Publisher: Oddworld Inhabitants  Developer: Just Add Water  Genre: Puzzle Platformer  Players: 1-2

Age Rating: 12+  Other console/handheld formats: Xbox One, PS3, Wii U, Vita

Oddworld: New ‘n’ Tasty! is a quirky little cinematic platform game, which sees alien Abe, a Mudokon who works at Rupture Farms, a meat processing plant, on a quest to free his fellow slaves from their evil boss,  Molluck the Glukkon. New ‘n’ Tasty is a remake of the original game, Abe’s Oddysee, which was released on the PlayStation 1 in 1997.

You control Abe through 2.5D sidescrolling levels – or Zulags – of varying difficulty, with the main goal being to collect as many Mudokon slaves as possible, and setting them free through a bird portal.

Those are some dangerous-looking balls!

To do this, Abe must make his way past many obstacles, most of which consist of patrolling guards, known as Sligs.
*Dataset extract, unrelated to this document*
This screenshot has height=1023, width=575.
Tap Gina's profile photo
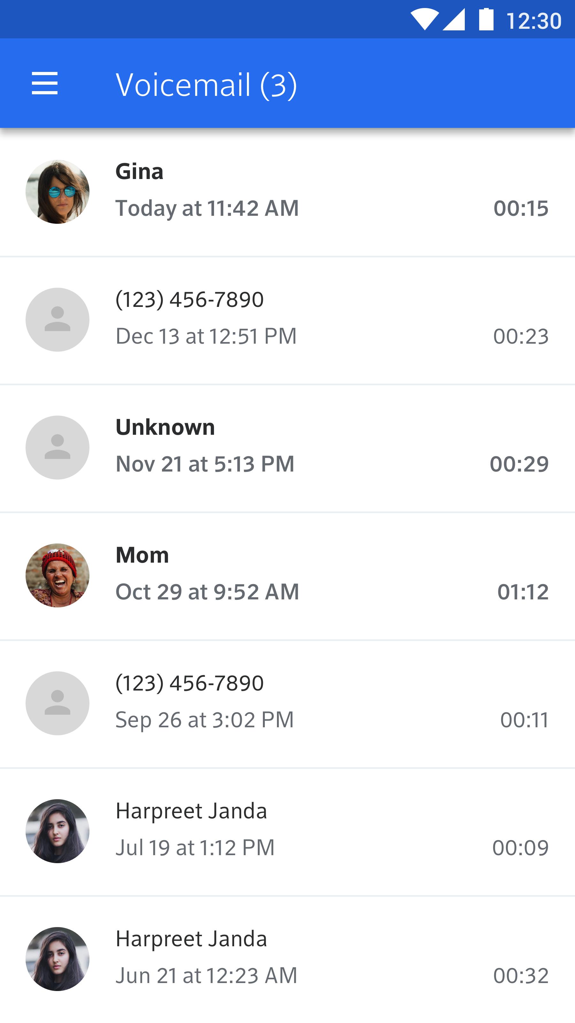coord(58,192)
Abe has many skills he can use in order to successfully complete his mission, his main ability being that he can possess the Sligs. To possess a Slig, Abe uses a special Chant, and then he can use that possessed Slig to his own advantage, killing other Sligs, commanding beastly dogs to attack other Sligs, and tricking guards into letting Abe pass through closed-off areas that wouldn’t have been accessible otherwise. There is also something very satisfying about blowing up a Slig once Abe has finished with him!

Other skills that Abe comes equipped with is his agility, which helps him to roll through tight spaces and jump up to higher platforms in order to escape any hunting, trigger-happy Sligs. Abe can also use steam vents to keep cover and avoid any Sligs, and time his movement, and he can also stealthily top-toe past any Sligs that are sleeping.

Abe can also transform into a being known as a Shryskull; upon freeing the Mudokons through the portal, the Shryskull is charged up, and when unleashed, Abe destroys everything around him, regardless of what it is. This skill becomes very significant later on in the game.

Other obstacles that hinder Abe’s quest include motion sensor screens, floating mine bombs, and specially designed machines that prevent Abe from using his possession ability. These machines can easily be displaced by a well-aimed bomb, which Abe can collect from a bomb dispensing machine.

The difficulty of the game can change quite dramatically. Even early on in the game and during the tutorial, the game jumps quickly from being easy to hard, with levels being packed to the nines with sensors, Sligs, alien-eating plants and motion sensor screens. The difficulty has been toned down from the original, though the levels can still be merciless at times, and for less experienced or casual players looking for a smooth and straightforward experience, it may become too frustrating to play.

Furthermore, another problem is with the quick save and checkpoints. Should a player want to save their progress using the quick save, and then return to the level but lose, Abe is placed back at a checkpoint, as opposed to the last place where the player saved. The player could have completed almost a whole mission, saved towards the end, and if they lose again, they will instantly spawn back at a checkpoint earlier on in the mission. For players that keep losing, it can become quite infuriating having to reload from the menu all the time. With the inclusion of a quick save feature, checkpoints may not have been completely necessary.

“We’re following the leader, the leader, the leader!”

The overall feel of the game is one that is very charming. The game has decent level design, though the environments are nothing special – even though Abe is an alien, his world is nothing exceptional, with his surroundings being quite forgettable. Much more effort has been made into creating offbeat and memorable characters, with Abe speaking in a squeaky tone of voice, becoming instantly likable with his friendly manner, childish humour and determination to free his fellow Mudokons. The Sligs are also memorable, and even though each Slig looks like they have been copied and pasted, they are not just run-of-the-mill guards and spout some very amusing dialogue as Abe takes over their bodies. Even the Mudokon slaves have some humorous lines. The game has very few main characters, and there is not a lot of variety of enemies, though the characters that are present are appealing. The only character that isn’t particularly note-worthy is Mullock the Glukkon, with his personality being one of a stereotypical, fat-cat villain.

The game is one that takes itself too seriously and yet not too seriously at all. There is a good mix of humour and darker moments in the storyline, with one of two endings being quite a surprise. The characters, whilst mostly shallow, are still very endearing and even though the difficulty can spike quite randomly, the game is still very much worthy of at least a couple of playthroughs, if not at least to try and find all 299 Mudokon slaves, just for the bragging rights!